My life is falling apart...

Charlie, he was my world. I really think I was starting to fall in love with him. When I left for college... He was the only thing that kept me sane. I hate it up there. But just the fact that I could talk to him everynight made the day go faster. He was the only good thing about my day. I couldn't WAIT to go home to see him. I know you know what I mean when I say, its the only thing that really mattered... Going home.

Saw him Friday... Perfect. I was sooo happy. I could have fallen asleep in his arms. Then Sunday came... And well everything went bad. He broke up with me... Don't ask me why 'cause I'm not sure myself. He said something about how he doesn't have time for a girlfriend (apparently his family said this too) and then his bullshit line of "i still care about you I just don't wanna date you." I really don't know if he's telling the truth.
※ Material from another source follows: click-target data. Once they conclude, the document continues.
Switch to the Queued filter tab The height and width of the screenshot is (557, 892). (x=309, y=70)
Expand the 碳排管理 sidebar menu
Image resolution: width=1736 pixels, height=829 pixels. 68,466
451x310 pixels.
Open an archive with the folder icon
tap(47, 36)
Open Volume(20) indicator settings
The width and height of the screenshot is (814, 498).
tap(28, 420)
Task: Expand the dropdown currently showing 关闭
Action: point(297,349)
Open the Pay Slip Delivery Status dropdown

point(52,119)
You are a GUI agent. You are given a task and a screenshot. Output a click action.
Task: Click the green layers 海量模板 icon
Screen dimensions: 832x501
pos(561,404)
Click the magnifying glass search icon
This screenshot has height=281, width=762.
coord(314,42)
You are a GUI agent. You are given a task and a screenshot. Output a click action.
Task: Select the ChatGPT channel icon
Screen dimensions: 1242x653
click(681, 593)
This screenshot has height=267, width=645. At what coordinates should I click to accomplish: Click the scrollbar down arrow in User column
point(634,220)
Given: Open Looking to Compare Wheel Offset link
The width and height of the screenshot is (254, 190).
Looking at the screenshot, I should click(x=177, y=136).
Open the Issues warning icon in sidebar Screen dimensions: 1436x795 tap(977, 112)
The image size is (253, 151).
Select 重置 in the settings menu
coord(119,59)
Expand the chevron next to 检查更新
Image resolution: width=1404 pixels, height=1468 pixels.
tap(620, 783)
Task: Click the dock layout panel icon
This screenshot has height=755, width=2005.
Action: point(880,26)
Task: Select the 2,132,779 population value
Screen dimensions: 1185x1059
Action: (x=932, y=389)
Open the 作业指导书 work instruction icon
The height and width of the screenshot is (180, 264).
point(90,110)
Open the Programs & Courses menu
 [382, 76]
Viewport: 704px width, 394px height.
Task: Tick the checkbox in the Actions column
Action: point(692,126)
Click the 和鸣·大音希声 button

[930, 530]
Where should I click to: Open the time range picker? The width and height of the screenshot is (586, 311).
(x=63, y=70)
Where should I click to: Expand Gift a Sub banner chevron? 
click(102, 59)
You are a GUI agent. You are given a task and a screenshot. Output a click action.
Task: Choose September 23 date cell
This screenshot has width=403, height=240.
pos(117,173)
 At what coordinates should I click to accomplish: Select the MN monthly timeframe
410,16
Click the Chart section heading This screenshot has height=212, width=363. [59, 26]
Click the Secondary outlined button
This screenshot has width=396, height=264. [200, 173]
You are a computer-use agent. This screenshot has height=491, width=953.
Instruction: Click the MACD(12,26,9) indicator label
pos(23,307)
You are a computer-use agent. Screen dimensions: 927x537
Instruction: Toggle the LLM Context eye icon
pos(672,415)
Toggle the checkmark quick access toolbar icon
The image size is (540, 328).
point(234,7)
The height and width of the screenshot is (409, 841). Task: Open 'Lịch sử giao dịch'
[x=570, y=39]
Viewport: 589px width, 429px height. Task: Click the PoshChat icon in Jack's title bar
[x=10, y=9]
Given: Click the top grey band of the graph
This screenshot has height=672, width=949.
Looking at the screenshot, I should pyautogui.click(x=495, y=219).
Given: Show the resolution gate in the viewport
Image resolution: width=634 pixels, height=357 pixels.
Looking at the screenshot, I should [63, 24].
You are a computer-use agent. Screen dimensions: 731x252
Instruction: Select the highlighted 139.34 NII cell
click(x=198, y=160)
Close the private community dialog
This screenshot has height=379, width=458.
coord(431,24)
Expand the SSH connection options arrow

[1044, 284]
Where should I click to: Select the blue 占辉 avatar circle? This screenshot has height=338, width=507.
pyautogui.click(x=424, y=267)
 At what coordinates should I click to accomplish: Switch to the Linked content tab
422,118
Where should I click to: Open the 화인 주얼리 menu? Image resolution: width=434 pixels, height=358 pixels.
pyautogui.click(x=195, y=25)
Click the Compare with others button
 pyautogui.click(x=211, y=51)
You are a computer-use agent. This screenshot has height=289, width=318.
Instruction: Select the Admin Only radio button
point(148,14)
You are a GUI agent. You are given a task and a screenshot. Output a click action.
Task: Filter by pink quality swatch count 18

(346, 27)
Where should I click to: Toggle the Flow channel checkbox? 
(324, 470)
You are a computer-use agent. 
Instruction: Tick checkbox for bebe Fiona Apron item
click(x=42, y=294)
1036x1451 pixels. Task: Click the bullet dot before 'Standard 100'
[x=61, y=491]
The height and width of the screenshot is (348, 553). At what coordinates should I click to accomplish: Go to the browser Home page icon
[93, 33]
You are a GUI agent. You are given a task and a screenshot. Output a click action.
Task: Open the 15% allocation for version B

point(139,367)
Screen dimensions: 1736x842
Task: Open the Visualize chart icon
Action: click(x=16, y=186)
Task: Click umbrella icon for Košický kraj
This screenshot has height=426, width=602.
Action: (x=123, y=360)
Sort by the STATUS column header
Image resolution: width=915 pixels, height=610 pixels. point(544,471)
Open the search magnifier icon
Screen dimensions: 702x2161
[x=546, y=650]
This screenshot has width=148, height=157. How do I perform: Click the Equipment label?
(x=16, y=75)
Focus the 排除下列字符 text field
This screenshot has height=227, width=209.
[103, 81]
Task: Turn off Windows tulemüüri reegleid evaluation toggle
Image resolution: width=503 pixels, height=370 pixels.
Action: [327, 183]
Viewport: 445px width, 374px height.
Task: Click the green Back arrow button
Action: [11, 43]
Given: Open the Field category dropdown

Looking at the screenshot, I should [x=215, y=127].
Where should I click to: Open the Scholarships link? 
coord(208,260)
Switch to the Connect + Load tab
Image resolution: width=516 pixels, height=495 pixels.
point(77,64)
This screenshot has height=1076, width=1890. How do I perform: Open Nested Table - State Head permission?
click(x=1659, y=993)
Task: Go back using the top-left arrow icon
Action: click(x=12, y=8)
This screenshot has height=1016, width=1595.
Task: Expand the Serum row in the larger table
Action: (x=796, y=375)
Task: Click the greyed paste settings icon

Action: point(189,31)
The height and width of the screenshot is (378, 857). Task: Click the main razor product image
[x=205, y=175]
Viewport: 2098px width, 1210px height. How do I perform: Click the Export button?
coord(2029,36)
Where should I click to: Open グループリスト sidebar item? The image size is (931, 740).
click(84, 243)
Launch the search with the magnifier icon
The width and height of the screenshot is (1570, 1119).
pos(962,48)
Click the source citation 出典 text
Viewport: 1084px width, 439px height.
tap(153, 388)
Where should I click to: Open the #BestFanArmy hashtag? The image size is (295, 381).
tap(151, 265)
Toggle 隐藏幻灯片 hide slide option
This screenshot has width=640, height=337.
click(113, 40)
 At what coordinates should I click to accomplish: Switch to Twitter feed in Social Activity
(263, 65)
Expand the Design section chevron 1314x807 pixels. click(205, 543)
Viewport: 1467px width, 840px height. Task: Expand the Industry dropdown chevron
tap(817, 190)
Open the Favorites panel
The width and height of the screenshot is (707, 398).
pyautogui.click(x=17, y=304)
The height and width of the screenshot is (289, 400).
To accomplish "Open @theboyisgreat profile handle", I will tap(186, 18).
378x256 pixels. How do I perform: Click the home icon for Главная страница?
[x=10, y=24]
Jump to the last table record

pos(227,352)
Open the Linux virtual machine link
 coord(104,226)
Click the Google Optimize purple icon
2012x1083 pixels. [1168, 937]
I mean, it really could be that he just lost feelings for me, but for some reason I just don't feel that he does. I saw the look on his face when we were there... His eyes were saying "it's not over." Wow, I just feel like, he's afraid of what he's feeling. Like he's afraid to be in love 'cause he is young. I think you're only too young when you're afraid to admit your feelings.

I'm hurt... Very hurt. It's only been 5 days but I've cried everyone of them. When I got back to school Sunday night I broke down. I realized I was alone in this place without my support system. And I got home today and broke down realizing the whole reason I was home was to see him and I don't have him anymore. GOD I miss him so much... We talked and he said he still wanted to hang out and be friends... But I can't handle that he's gonna date other girls, kiss other girls... Feel about other girls the way I want him to feel about me. I just want him to come back to me. I haven't taken off my necklace or taken down any of his pictures in my room 'cause I'm just hoping he'll miss me and come back. Mark and Heather got back together. For once, I want him to be like Mark.

Why does this have to happen to me. I got so attached. This was the first guy I could see myself with for a long time. That's never happened before. And now it's gone. I just wish I had someone who could call him and talk to him. I need clarity... A reason for why he doesn't want to be with me... Why doesn't he want to be with me? I don't get it. I NEED TO KNOW WHY! I can't take another crying session... It's not healthy and I hate it. I hate feeling like this. But I can't tell him I'm not fine 'cause that gives him the power... He'll know he can control my feelings. I need advice better than "it just takes time" or "you'll meet some great guy who will love you". That's what we were all taught to say in this situation, but I need real advice that will help me. GOSH my life is so messed up... I'm falling apart.